С чистыми тарелками я вернулась к столу и сказала:

— А сверчков завести не очень­то просто. Пауки, например, менее прихотливы, правда, они не стрекочут.

Но думала о другом: ведь у меня тоже была сирень, исполненная не масляными красками, а словами (робкая попытка прозы, и все­таки дорогая, потому что была моей первой работой, а значит, первой любовью). Она называлась «Миф о сирени». Когда писала, не думать о Врубеле не могла. Потому гибель его сирени воспринималась как личная утрата, болезненная и устойчивая, вошедшая в состав лилового цвета, в сам аметист над овалом перстня, который я стала носить с памятной даты, когда тот первый рассказ увидел свет.

Костин, разогретый обществом и тремя стопками алкоголя, грустно посмотрел на меня и ответил:

— Ваша сентенция, сударыня, грешит лукавством. Да будет вам известно, что пауки у меня уже есть.

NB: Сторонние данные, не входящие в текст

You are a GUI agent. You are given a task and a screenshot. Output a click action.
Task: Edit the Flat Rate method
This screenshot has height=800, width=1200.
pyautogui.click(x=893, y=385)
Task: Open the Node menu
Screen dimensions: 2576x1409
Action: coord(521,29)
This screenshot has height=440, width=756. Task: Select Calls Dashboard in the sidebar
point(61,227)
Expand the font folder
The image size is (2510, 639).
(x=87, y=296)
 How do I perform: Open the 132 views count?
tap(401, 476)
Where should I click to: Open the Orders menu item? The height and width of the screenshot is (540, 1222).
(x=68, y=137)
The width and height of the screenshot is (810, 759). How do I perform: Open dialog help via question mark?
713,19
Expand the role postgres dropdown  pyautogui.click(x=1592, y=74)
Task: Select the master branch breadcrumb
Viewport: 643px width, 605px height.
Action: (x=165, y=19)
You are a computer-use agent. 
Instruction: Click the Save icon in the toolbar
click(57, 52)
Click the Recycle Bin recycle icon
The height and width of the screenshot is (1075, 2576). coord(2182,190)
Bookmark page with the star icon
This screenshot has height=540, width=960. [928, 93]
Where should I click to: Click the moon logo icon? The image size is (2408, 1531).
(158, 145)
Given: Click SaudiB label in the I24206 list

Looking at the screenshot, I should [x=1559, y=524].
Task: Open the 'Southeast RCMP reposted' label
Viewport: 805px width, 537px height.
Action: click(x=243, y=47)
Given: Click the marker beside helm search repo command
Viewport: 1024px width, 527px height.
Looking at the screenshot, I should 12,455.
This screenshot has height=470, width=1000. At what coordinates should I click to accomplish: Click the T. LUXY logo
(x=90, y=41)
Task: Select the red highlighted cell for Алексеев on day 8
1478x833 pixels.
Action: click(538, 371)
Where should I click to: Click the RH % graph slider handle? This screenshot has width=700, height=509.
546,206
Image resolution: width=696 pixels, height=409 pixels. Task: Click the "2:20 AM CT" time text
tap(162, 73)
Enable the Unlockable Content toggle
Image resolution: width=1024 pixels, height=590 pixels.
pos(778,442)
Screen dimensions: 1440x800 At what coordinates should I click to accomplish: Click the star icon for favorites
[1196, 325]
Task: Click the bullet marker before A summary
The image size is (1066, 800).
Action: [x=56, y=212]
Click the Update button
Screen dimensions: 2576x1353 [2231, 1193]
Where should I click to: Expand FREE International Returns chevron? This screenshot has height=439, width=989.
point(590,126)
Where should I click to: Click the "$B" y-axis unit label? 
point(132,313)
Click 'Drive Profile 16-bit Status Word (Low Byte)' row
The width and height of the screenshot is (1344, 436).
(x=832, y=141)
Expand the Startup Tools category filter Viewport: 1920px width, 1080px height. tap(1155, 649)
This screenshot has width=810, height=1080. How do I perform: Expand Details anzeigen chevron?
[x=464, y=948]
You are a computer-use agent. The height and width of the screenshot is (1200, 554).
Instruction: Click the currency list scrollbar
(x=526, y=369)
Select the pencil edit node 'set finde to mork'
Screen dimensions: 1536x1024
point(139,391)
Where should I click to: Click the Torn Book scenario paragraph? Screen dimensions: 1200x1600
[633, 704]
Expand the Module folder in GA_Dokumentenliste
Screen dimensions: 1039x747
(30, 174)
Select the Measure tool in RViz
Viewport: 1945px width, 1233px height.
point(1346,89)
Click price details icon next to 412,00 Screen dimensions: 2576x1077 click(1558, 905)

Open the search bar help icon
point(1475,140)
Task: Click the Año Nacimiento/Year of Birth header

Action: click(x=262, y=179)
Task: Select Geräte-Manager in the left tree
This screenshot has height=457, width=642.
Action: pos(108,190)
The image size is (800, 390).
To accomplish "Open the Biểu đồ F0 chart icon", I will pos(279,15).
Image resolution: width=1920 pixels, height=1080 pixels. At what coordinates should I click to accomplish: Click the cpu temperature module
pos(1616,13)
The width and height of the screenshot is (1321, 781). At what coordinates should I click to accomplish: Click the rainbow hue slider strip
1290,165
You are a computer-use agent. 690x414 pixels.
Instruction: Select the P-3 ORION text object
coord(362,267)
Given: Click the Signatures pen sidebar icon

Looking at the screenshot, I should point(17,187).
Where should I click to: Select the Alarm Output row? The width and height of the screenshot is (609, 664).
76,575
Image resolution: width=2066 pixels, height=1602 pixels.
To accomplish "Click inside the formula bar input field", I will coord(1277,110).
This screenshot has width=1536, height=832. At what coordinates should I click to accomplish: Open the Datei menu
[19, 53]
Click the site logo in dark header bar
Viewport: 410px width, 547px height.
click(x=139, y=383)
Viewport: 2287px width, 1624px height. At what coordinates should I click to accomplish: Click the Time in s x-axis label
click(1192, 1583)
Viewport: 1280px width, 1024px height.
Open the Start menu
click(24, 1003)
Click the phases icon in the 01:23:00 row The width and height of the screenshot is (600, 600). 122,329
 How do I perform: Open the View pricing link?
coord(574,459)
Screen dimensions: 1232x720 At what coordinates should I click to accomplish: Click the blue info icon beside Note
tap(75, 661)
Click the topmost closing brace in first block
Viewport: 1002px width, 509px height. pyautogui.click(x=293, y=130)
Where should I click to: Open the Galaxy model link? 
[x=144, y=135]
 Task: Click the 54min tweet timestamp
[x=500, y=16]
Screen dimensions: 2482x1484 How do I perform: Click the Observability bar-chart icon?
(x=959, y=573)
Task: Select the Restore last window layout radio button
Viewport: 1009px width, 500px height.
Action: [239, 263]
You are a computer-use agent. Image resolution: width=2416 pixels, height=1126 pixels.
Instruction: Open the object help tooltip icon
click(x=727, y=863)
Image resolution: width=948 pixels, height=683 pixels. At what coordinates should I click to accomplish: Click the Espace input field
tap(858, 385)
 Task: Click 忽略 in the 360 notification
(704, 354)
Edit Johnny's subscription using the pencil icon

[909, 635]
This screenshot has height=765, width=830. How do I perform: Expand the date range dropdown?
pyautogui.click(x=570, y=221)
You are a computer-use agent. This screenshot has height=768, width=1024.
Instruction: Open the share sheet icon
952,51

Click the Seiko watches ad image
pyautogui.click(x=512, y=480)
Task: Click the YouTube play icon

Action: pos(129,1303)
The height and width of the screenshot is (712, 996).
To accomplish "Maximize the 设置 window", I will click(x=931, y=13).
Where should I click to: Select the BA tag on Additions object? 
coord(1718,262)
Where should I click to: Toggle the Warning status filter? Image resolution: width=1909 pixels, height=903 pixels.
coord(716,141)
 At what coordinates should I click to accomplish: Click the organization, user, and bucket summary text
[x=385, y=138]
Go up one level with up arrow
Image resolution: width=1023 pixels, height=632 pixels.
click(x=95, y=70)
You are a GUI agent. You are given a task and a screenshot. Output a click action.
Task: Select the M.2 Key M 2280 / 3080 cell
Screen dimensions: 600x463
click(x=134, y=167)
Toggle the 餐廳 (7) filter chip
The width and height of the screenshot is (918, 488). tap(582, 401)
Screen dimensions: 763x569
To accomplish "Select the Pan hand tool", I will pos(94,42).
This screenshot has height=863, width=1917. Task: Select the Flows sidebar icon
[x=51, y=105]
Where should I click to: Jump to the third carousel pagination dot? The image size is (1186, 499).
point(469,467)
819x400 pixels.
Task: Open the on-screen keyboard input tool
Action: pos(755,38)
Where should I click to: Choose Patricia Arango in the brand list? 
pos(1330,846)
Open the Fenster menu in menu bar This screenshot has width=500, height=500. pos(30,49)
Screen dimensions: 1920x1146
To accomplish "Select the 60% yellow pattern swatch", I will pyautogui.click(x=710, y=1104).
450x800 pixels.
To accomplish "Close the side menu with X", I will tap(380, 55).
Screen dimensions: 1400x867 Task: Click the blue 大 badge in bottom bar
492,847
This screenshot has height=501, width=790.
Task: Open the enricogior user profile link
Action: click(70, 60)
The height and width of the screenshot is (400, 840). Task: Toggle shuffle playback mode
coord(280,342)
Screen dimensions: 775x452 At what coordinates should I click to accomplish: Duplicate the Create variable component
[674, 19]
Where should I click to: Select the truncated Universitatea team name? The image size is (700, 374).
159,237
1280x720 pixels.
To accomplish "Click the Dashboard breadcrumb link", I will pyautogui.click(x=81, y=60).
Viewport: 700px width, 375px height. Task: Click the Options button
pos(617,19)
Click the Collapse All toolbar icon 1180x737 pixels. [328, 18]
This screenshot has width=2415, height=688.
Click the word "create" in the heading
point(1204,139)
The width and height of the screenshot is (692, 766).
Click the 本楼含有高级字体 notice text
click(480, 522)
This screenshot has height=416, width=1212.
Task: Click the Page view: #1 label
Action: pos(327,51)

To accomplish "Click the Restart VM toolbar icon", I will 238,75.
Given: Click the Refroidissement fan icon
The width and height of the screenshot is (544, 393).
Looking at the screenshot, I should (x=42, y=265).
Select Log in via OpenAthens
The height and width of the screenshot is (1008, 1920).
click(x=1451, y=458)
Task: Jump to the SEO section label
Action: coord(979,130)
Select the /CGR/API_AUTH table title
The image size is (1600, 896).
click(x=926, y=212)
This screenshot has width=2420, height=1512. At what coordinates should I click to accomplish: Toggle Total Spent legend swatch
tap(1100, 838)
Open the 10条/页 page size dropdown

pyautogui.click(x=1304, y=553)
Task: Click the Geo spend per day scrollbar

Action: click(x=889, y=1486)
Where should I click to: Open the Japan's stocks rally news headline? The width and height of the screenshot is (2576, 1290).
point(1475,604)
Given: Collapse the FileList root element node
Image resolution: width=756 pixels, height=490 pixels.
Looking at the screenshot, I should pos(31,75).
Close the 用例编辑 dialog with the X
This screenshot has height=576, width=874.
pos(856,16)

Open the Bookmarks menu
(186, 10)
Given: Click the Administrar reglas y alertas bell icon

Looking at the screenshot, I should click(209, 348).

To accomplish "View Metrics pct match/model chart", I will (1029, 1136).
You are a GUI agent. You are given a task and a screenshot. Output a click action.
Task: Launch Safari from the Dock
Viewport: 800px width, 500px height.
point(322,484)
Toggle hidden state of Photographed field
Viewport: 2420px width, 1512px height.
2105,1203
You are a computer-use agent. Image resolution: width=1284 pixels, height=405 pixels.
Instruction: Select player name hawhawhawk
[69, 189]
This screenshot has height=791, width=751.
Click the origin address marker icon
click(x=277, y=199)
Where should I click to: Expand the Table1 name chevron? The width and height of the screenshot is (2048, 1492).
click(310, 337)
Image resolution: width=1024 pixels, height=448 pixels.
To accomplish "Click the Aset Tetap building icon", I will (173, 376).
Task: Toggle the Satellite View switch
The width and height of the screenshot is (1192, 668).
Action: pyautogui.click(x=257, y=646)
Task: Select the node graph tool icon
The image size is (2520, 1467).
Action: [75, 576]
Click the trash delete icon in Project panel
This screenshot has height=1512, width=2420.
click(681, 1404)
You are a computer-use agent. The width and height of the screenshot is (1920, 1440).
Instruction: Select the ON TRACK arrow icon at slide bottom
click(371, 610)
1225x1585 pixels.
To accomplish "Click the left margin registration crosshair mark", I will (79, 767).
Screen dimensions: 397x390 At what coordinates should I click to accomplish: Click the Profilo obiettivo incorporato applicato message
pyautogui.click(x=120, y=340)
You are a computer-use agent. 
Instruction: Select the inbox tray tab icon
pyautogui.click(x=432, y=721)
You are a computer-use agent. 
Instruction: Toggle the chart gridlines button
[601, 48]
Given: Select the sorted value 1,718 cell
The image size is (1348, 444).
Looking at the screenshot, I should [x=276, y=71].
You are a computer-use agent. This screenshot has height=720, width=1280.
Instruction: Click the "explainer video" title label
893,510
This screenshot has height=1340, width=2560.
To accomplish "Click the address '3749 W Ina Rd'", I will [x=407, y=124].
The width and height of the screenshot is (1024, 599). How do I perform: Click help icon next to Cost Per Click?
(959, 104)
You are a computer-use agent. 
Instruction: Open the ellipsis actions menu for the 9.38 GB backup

И невысказанное, как марево, зависло над нами, и это невысказанное называлось Великое притяжение Прошлого.


Послесловие

Известно, хороший дипломат всегда помнит о том, что ему нужно забыть. Более склонная к словесности, чем к дипломатии, вынуждена признать, что второе «Я помню чудное мгновенье...» не суждено никому. Тем более не суждено человеку, которого приветствием: «Мир входящему»,  — не слишком­то баловали собратья.